David Testo, an American-born professional soccer midfielder for the Montréal Impact came out as gay, in a report published this morning on the CBC’s French-language broadcast arm Radio-Canada:
““Je suis homosexuel, je suis gai, a-t-il confié à Radio-Canada Sports. Je né l’ai pas choisi. Ça fait seulement partie de ce que je suis. Et ça n’a rien à voir avec le talent d’un joueur de soccer. Tu peux être à la fois un excellent joueur de soccer et être gai.”
“I’m homosexual, I’m gay,” Testo, who is 30, told CBC Sports. “I did not choose. It’s just part of who I am. And it has nothing to do with the talent of a soccer player. You can be both an excellent soccer player and be gay.”
With this statement, Testo added his name to the notably short list of three openly-gay professional male soccer players which also includes Justin Fashanu (who came out in 1990 and died by suicide eight years later), and Swedish defender Anton Hysén who came out earlier this year.
Testo is an American-born player with a college soccer record from the University of South Carolina. He used to play for the Columbus Crew, a Major League Soccer (MLS) team, and is currently on the roster for Montréal Impact, a Canadian franchise which will join the MLS next year. Now imagine what Testo’s statement could do if he was officially supported by representatives from every one of these organizations.
Although Testo’s statement is a welcome development for anti-homophobia advocates, it may not generate the commentary and fanfare that followed Hysén’s. When the Swedish defender spoke to sports magazine Offside in mid-March, he became the first pro male player to do so since Fashanu, an event some of us had been eagerly waiting for.
If we had imagined a sort of domino effect, with player after player standing Spartacus-like and declaring his homosexuality, we were dreaming. After an initial flurry of interviews and fresh attention on the topic of homophobia in soccer, Hysén once again faded into the background with his fourth division team Utsiktens BK. Maybe we need a higher profile athlete, some of us said.

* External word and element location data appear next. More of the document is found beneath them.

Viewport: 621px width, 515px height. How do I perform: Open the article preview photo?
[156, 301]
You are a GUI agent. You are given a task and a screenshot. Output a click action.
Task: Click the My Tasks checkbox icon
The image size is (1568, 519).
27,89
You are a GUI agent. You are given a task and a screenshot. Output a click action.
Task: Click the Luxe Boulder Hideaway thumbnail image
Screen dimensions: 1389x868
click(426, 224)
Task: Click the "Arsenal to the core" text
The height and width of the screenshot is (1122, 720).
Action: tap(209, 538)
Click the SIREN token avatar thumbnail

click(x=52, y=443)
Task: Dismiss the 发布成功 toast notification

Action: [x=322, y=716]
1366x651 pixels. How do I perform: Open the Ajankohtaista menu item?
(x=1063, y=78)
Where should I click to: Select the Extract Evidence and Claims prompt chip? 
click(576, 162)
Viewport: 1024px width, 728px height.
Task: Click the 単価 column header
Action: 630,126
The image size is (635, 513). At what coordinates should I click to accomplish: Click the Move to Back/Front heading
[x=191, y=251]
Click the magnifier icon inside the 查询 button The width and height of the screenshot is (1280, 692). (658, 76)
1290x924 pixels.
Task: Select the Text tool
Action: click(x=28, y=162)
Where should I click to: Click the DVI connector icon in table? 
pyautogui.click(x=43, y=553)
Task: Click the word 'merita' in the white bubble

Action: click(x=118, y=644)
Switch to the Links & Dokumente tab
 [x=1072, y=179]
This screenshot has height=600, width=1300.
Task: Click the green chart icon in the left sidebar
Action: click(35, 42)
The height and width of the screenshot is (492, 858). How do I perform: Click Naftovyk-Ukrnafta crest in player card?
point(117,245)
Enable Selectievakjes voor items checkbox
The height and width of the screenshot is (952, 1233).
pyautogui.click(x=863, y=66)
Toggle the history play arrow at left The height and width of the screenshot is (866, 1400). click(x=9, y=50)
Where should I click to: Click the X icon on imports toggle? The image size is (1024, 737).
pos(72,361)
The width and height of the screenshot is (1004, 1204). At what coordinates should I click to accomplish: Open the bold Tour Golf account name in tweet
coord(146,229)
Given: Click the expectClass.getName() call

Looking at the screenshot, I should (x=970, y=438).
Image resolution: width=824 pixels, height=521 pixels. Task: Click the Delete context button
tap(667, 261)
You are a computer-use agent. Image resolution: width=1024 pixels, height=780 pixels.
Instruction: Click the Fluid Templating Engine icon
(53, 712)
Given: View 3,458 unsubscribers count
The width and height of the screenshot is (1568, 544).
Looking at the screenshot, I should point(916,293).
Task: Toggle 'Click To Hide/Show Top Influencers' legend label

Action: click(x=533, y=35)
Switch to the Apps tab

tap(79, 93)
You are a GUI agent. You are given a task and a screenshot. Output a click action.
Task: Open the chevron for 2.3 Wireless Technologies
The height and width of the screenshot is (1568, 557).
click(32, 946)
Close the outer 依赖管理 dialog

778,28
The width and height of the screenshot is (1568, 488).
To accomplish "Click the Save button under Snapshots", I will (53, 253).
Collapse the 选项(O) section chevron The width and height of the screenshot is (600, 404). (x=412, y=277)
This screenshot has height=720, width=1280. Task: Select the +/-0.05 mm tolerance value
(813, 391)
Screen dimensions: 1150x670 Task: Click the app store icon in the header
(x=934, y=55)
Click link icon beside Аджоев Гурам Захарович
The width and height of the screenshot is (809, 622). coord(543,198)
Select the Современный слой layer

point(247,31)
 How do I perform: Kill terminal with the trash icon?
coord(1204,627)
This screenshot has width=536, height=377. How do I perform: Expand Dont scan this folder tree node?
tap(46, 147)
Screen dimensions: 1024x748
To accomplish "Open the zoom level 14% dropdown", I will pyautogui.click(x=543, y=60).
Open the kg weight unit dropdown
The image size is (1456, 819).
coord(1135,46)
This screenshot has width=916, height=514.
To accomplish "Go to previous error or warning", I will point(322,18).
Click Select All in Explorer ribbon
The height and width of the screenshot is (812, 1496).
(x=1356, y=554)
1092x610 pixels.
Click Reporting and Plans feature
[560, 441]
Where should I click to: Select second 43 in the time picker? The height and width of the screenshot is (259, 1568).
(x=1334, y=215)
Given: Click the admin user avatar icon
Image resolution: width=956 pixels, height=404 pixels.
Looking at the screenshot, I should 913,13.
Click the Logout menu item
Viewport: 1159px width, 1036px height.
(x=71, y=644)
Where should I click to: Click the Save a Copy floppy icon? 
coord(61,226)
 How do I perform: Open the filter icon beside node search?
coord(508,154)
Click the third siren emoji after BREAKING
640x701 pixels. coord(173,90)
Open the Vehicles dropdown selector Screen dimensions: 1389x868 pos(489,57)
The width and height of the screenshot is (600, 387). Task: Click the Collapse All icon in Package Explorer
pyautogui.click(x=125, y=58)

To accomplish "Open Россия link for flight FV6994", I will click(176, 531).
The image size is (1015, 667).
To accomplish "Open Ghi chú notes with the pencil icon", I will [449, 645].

A Beckham or a Messi.
But the problem’s not with the players—it’s with the governing bodies of the sport. As support for anti-discrimination policies across the global sports worlds increases (in the first half of 2011 alone, more than 25 high-profile spots figures came out as gay) professional soccer has displayed a uniform disregard for the issue.
Led by Sepp Blatter, FIFA is notorious for its mishandling of homophobia concerns. The outrage over FIFA’s reinstatement of Croatian Football Federation president Vlatko Markovic in February after his homophobic remarks in November 2010 was all-but-forgotten after the organization’s refusal to react to Nigerian head coach Ucharia Uche’s homophobic comments and actions before and during the Women’s World Cup in June. With no signs of support from the top, soccer has been left behind in an increasingly inclusive and diverse sports landscape.
With tenacious and effective grassroots advocacy from organizations like the International Gay and Lesbian Football Association (IGLFA), recreational leagues from around the world, and anti-homophobia organizations (most notably, The Justin Campaign which was named after the late Fahsanu) it’s entirely possible that the story of inclusive soccer will be written from the ground up. If so, Testo’s statement presents a significant opportunity to game-changers in the world of professional soccer.
The fans are doing their part; the advocates are doing their part; and even if they’ve been a bit slow to come out, the players are doing their part. Now it’s time for the owners, the administrators, and the organizers to do their part and help usher in a new era of soccer that rejects homophobia.